Ed è proprio questa la legge che il governo intende cambiare. Con un DDL a firma Crosetto, Giorgetti, Nordio, Piantedosi, Tajani e Urso, si vuole modificare la legge 185/1990, semplificando le procedure e assegnando a un organismo politico, il CISD, la scelta sui divieti da applicare, caso per caso. Nel testo originario, varato anche grazie all’opinione pubblica dell’epoca sensibile alle ragioni della pace, si anteponevano (almeno sulla carta) i diritti umani al mercato d'armi, imponendo un generale divieto di fare affari con attori di un conflitto o con Stati autoritari. A questi divieti generali si aggiungono procedure e controlli per le aziende che commerciano in armi, con obblighi di comunicazione delle operazioni effettuate, presentazione dei documenti sulle consegne e notifica dei flussi di cassa.
Anche questi obblighi verrebbero alleggeriti grazie alla proposta di riforma del governo, che è già stata approvata in Senato ed è approdata da qualche settimana in commissione alla Camera. Anche verso questa modifica si sofferma la preoccupazione di Rete Pace e Disarmo (che ha anche avviato una campagna sul tema): il progetto del governo Meloni, infatti, erode “in maniera significativa la trasparenza su questo tipo di commercio, diminuendo le tipologie e il quantitativo di dati che l’Esecutivo deve trasmettere al Parlamento e addirittura andando a eliminare completamente la parte della Relazione relativa ai flussi finanziari verso le banche”.

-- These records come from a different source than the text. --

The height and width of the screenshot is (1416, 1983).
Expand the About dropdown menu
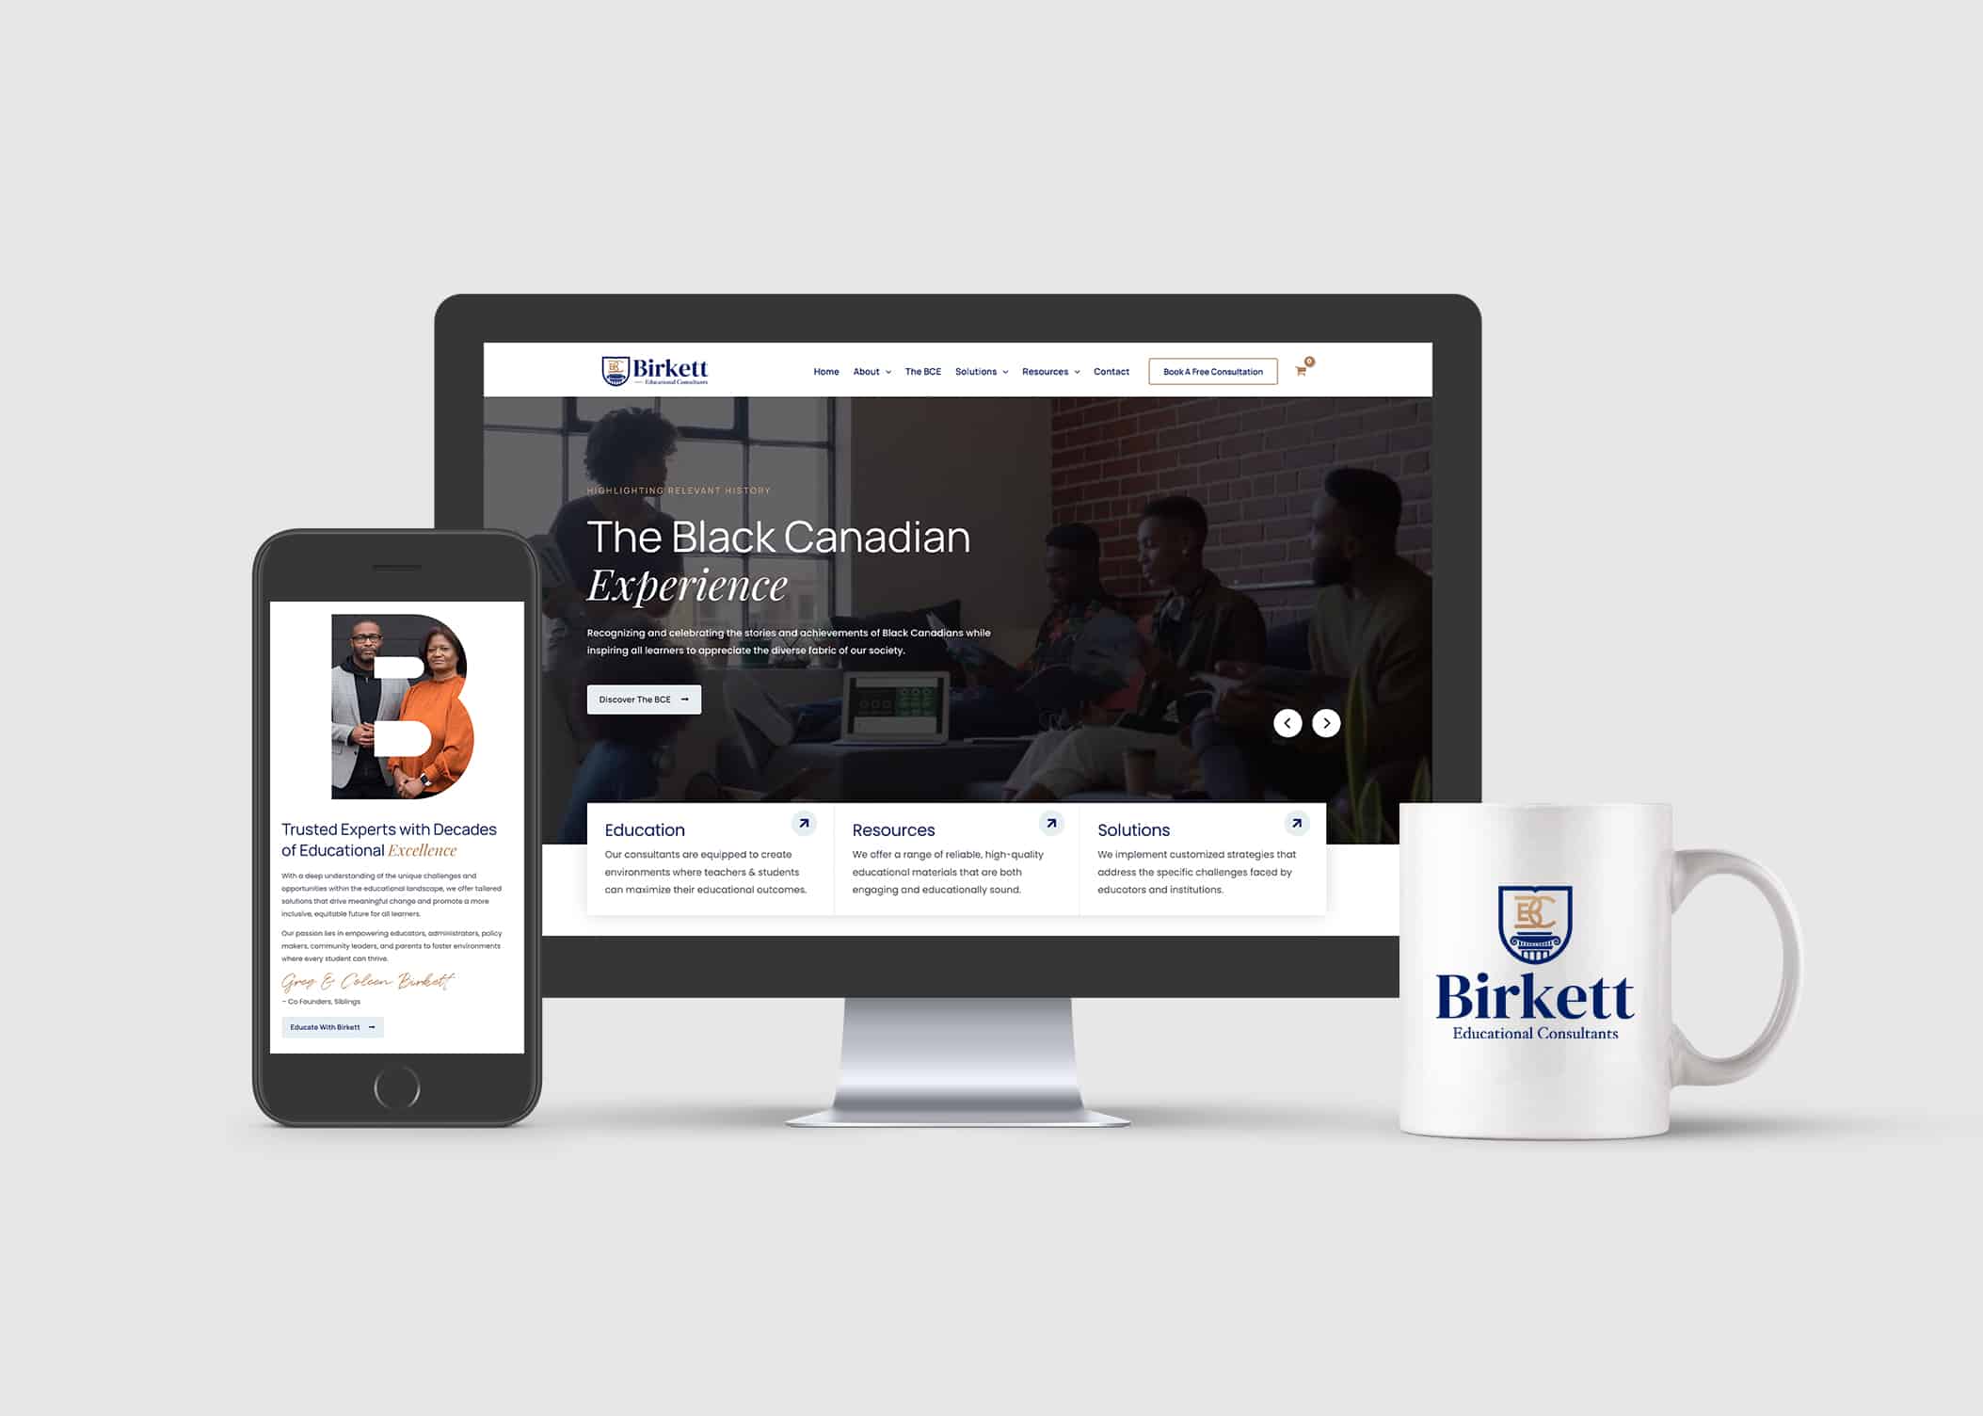(x=869, y=371)
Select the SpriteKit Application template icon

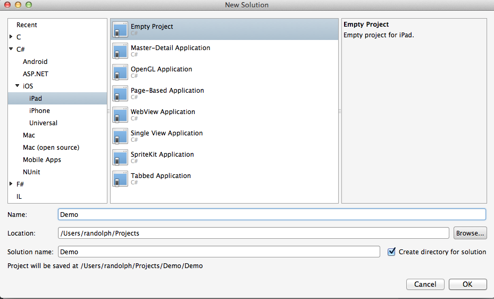coord(120,157)
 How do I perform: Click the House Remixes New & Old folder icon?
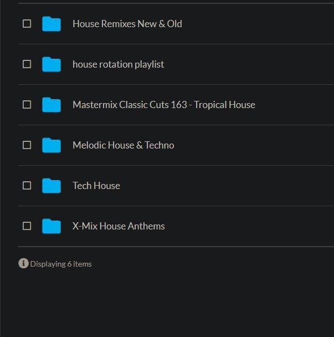[52, 24]
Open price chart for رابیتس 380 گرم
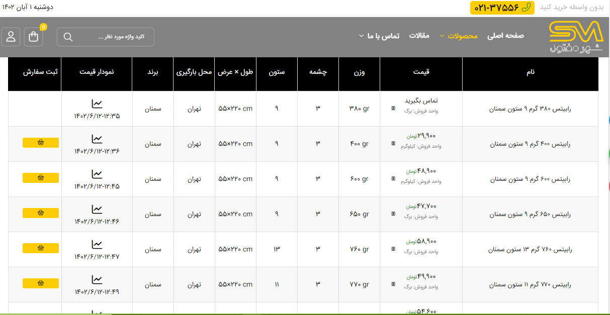Viewport: 610px width, 315px height. click(x=97, y=104)

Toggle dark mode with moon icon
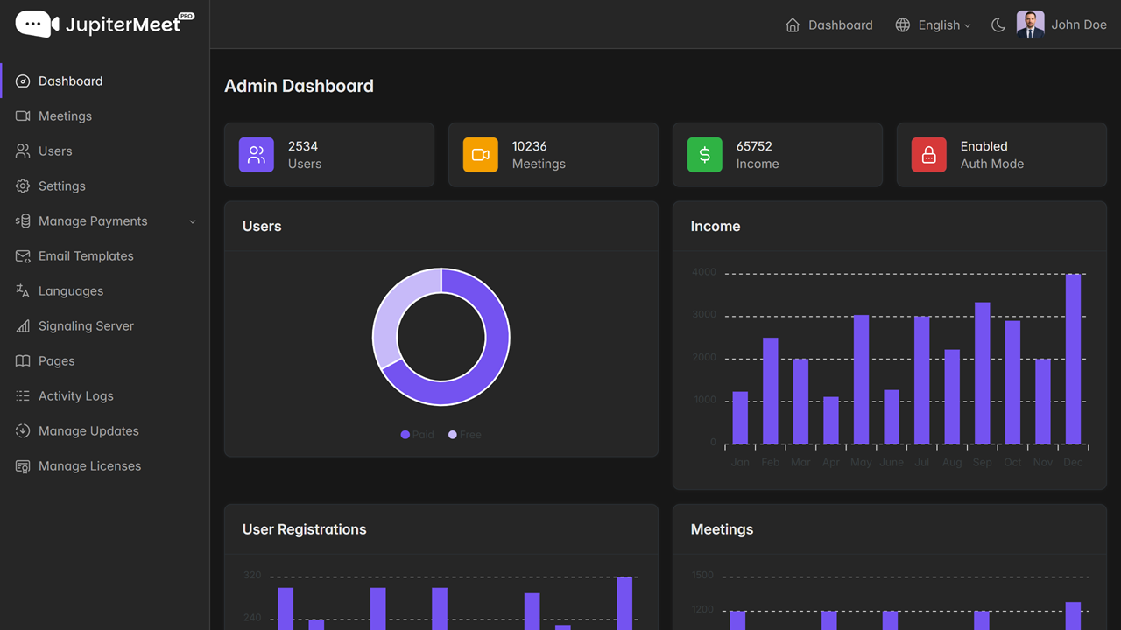998,25
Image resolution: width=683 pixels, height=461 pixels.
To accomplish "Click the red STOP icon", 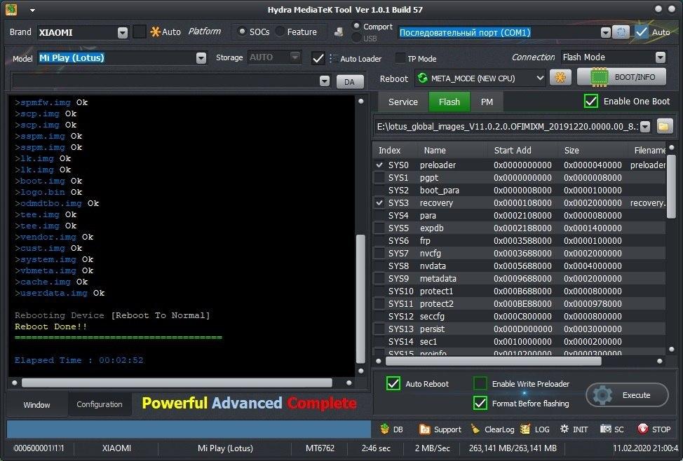I will coord(642,429).
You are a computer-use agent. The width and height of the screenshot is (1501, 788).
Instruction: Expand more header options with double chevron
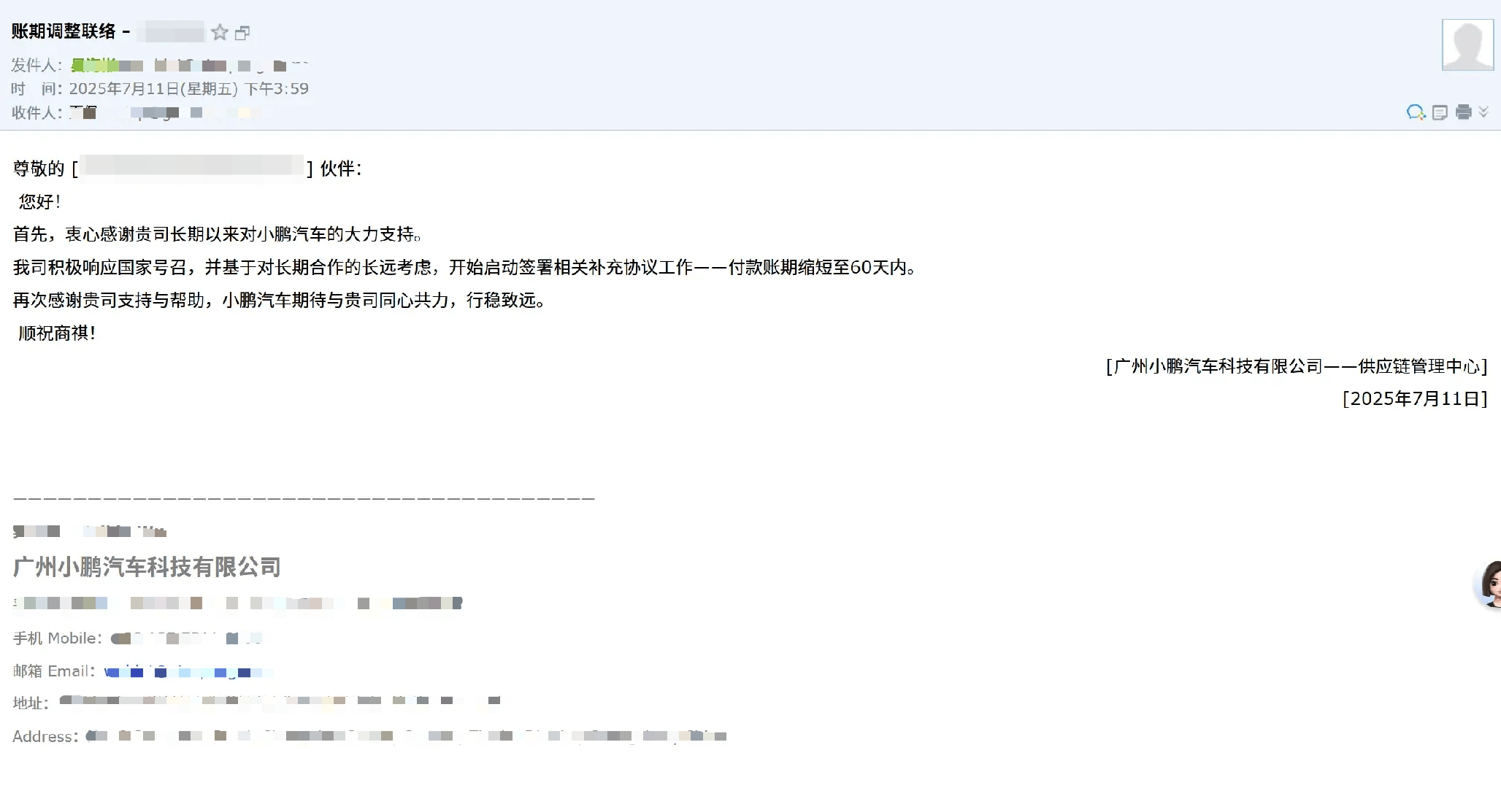(x=1483, y=112)
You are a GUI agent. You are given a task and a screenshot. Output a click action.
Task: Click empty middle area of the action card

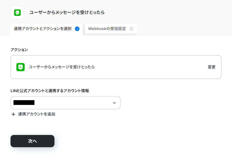[x=148, y=67]
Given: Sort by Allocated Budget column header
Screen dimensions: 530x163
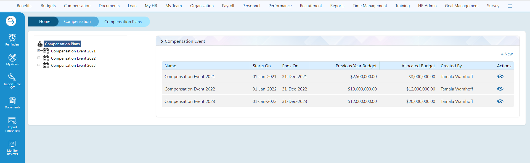Looking at the screenshot, I should click(418, 66).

Le audizioni in difesa della legge 185/1990
"Il ddl di modifica della legge 185/1990 è un attacco alla trasparenza", ha ribadito Francesco Vignarca, della Rete Italiana Pace e Disarmo, durante una conferenza stampa alla Camera, insieme ad Anna Fasano di Banca Etica e con la deputata Laura Boldrini. "Senza la trasparenza si aumentano anche i rischi corruttivi. Ci preoccupa poi l'eliminazione dell'ufficio di coordinamento per i materiali di armamento presso la Presidenza del consiglio e che venga cancellato il comma che consentiva all'Uama (che decide l'export di armi) di confrontarsi con le ong nazionali e internazionali che si occupano dei diritti umani", ha aggiunto Vignarca.
L'ex presidente della Camera, da parte sua, ha denunciato come la maggioranza stia cercando di svuotare la legge 185/1990 "in una fase in cui si considera la guerra come una soluzione normale alla risoluzione delle controversie". Per poi concludere: "Governo e maggioranza hanno accelerato sulla riforma della legge 185, e questa è una resa all'industria militare che non vuole né argini, né limiti: considera tale legge un intralcio, dal momento che stabilisce che non si possono vendere armi a Paesi in guerra e che violano i diritti umani. Modificarla significa non legare più l'industria militare al servizio di una politica estera basata su pace e rispetto dei diritti umani. Tutto ciò è molto grave, perché si apre alla possibilità di un mercato selvaggio, che permette di esportare a qualsiasi Paese".